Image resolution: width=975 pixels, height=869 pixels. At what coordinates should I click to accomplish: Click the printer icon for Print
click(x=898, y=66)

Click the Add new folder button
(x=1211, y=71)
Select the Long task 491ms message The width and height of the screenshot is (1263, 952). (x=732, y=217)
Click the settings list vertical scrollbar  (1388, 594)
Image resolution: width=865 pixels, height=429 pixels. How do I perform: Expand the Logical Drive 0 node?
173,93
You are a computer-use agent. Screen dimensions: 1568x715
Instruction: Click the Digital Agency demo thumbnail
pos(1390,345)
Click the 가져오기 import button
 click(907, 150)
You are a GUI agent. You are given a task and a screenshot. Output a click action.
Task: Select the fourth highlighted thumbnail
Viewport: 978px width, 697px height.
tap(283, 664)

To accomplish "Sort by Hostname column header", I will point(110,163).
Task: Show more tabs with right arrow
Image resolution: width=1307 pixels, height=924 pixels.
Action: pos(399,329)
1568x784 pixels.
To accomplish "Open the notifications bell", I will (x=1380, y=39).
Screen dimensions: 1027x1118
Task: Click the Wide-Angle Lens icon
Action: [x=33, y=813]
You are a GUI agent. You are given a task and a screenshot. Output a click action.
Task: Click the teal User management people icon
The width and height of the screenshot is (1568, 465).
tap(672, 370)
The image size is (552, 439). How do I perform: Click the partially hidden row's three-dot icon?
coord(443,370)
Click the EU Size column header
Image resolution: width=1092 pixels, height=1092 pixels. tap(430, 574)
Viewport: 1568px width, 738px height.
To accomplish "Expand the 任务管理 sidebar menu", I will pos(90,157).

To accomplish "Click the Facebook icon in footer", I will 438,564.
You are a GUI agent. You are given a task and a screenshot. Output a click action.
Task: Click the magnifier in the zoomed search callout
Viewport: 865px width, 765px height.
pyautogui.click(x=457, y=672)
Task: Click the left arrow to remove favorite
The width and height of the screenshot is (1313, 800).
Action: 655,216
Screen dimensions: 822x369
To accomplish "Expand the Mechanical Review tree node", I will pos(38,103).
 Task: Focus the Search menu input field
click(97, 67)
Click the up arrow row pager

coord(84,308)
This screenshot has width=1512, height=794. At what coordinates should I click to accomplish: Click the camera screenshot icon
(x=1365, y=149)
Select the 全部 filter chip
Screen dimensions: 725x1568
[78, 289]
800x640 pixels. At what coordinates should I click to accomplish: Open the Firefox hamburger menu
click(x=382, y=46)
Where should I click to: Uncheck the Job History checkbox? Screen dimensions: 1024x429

[Exercise objective]:
Please print all of the lines above again, unchanged.

[Solution to the exercise]:
Image resolution: width=975 pixels, height=869 pixels. At what coordinates should I click to accomplish: Click the printer icon for Print
click(x=898, y=66)

Click the Add new folder button
(x=1211, y=71)
Select the Long task 491ms message The width and height of the screenshot is (1263, 952). (x=732, y=217)
Click the settings list vertical scrollbar  (1388, 594)
Image resolution: width=865 pixels, height=429 pixels. How do I perform: Expand the Logical Drive 0 node?
173,93
You are a computer-use agent. Screen dimensions: 1568x715
Instruction: Click the Digital Agency demo thumbnail
pos(1390,345)
Click the 가져오기 import button
 click(907, 150)
You are a GUI agent. You are given a task and a screenshot. Output a click action.
Task: Select the fourth highlighted thumbnail
Viewport: 978px width, 697px height.
tap(283, 664)

To accomplish "Sort by Hostname column header", I will point(110,163).
Task: Show more tabs with right arrow
Image resolution: width=1307 pixels, height=924 pixels.
Action: pos(399,329)
1568x784 pixels.
To accomplish "Open the notifications bell", I will (x=1380, y=39).
Screen dimensions: 1027x1118
Task: Click the Wide-Angle Lens icon
Action: [x=33, y=813]
You are a GUI agent. You are given a task and a screenshot. Output a click action.
Task: Click the teal User management people icon
The width and height of the screenshot is (1568, 465).
tap(672, 370)
The image size is (552, 439). How do I perform: Click the partially hidden row's three-dot icon?
coord(443,370)
Click the EU Size column header
Image resolution: width=1092 pixels, height=1092 pixels. tap(430, 574)
Viewport: 1568px width, 738px height.
To accomplish "Expand the 任务管理 sidebar menu", I will pos(90,157).

To accomplish "Click the Facebook icon in footer", I will 438,564.
You are a GUI agent. You are given a task and a screenshot. Output a click action.
Task: Click the magnifier in the zoomed search callout
Viewport: 865px width, 765px height.
pyautogui.click(x=457, y=672)
Task: Click the left arrow to remove favorite
The width and height of the screenshot is (1313, 800).
Action: 655,216
Screen dimensions: 822x369
To accomplish "Expand the Mechanical Review tree node", I will pos(38,103).
 Task: Focus the Search menu input field
click(97, 67)
Click the up arrow row pager

coord(84,308)
This screenshot has width=1512, height=794. At what coordinates should I click to accomplish: Click the camera screenshot icon
(x=1365, y=149)
Select the 全部 filter chip
Screen dimensions: 725x1568
[78, 289]
800x640 pixels. At what coordinates should I click to accomplish: Open the Firefox hamburger menu
click(x=382, y=46)
Where should I click to: Uncheck the Job History checkbox? Screen dimensions: 1024x429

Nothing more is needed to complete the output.